Next, the optical apparatus 2 according to the embodiment will be described in further detail. In the optical apparatus 2, the optical source 100 emits an S-polarized blue laser beam (hereinafter referred to as B1-light). The B1-light emitted from the optical source 100 enters the dichroic mirror 103 through a condenser 101 and collimator lens 102. The dichroic mirror 103 transmits a P-polarized light among light having a wavelength band of the B-light, and reflects the S-polarized light. Furthermore, the dichroic mirror 103 has a characteristic of transmitting light having a wavelength band longer than the wavelength band of the B-light (for example, red light or green light).

With reference to FIGS. 2A and 2B, exemplary characteristics of the dichroic mirror 103 applicable to the embodiment will be described. FIG. 2A illustrates an example of energy distribution of the blue laser beam and fluorescence (yellow light) with respect to a wavelength λ. In FIG. 2A, the wavelength λ is taken along the abscissa, and the wavelength becomes longer as facing rightward. Furthermore, the energy is taken along the ordinate. With regard to the blue laser beam, the energy converges on the wavelength λ_B as illustrated in a characteristic line 300. On the other hand, with regard to the fluorescence of the yellow light, the energy is distributed through a wavelength band spreading toward a wavelength side longer than the wavelength λ_B as illustrated in a characteristic line 301.

FIG. 2B illustrates an exemplary characteristic of the dichroic mirror 103 applicable to the embodiment. A part of the abscissa illustrated in FIG. 2A is enlarged and taken along the abscissa in FIG. 2B. The wavelength herein becomes longer as facing rightward. Transmissivity T is taken along the ordinate. As facing upward, the transmissivity becomes higher and the reflectivity becomes lower. When the transmissivity T is maximum, the reflectivity is minimum (for example, substantially zero). When the transmissivity T is minimum, the reflectivity is maximum (for example, substantially total reflection). The blue laser beam has a wavelength band with a predetermined width centering on the wavelength λ_B.

With regard to the dichroic mirror, it is known that the S-polarized light and the P-polarized light have different characteristics. In FIG. 2B, the dichroic mirror 103 has a characteristic that the transmissivity T is minimum, while the reflectivity is maximum with respect to the S-polarized blue laser beam as illustrated in characteristic line Ts. Furthermore, with respect to the P-polarized blue laser beam, the transmissivity T is maximum, while the reflectivity is minimum as illustrated in characteristic line Tp. Furthermore, with regard to the fluorescence of the yellow light, a wavelength thereof in a short wavelength side of the wavelength band is longer than the wavelength λ_B. Herein, the transmissivity T is maximum, while the reflectivity is minimum within the whole wavelength band. In such a manner, the dichroic mirror 103 performs as a light selecting unit which selectively transmits or reflects light under a specific condition.

The S-polarized B-light emitted from the optical source 100 and incident upon the dichroic mirror 103 is reflected off the dichroic mirror 103 and enters, through condensers 104 and 105, the phosphor wheel 150 rotatably driven by the motor (M) 153.

* Material

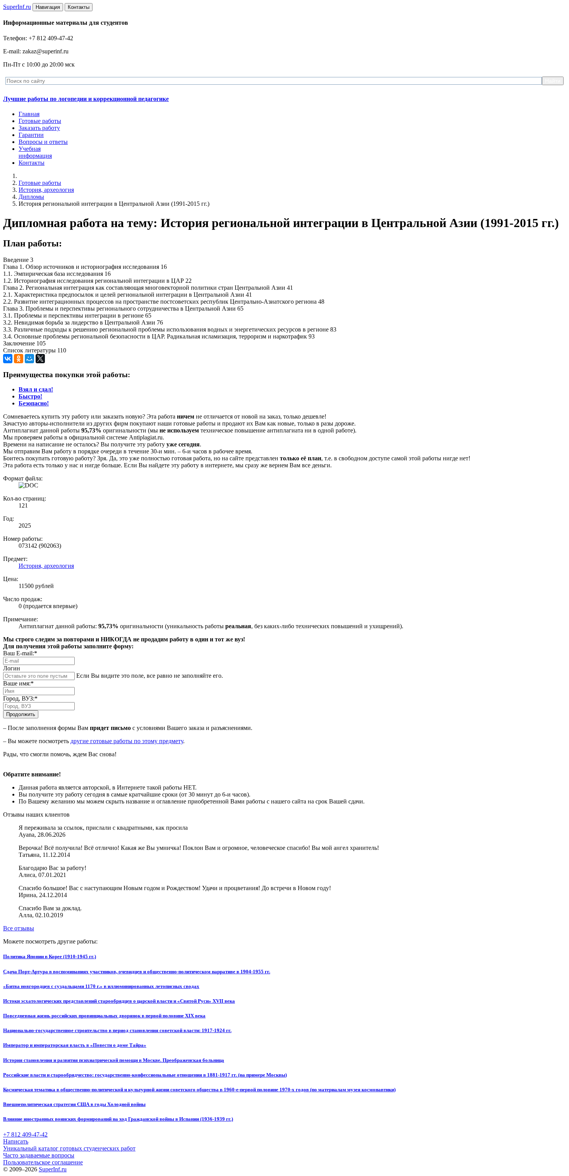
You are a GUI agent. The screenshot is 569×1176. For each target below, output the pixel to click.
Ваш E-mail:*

* What is required
Write down, word for word, the part of the dichroic mirror text between "FIG. 2B illustrates" and "on the wavelength λ_B.", inclusive.

* Finished task
FIG. 2B illustrates an exemplary characteristic of the dichroic mirror 103 applicable to the embodiment. A part of the abscissa illustrated in FIG. 2A is enlarged and taken along the abscissa in FIG. 2B. The wavelength herein becomes longer as facing rightward. Transmissivity T is taken along the ordinate. As facing upward, the transmissivity becomes higher and the reflectivity becomes lower. When the transmissivity T is maximum, the reflectivity is minimum (for example, substantially zero). When the transmissivity T is minimum, the reflectivity is maximum (for example, substantially total reflection). The blue laser beam has a wavelength band with a predetermined width centering on the wavelength λ_B.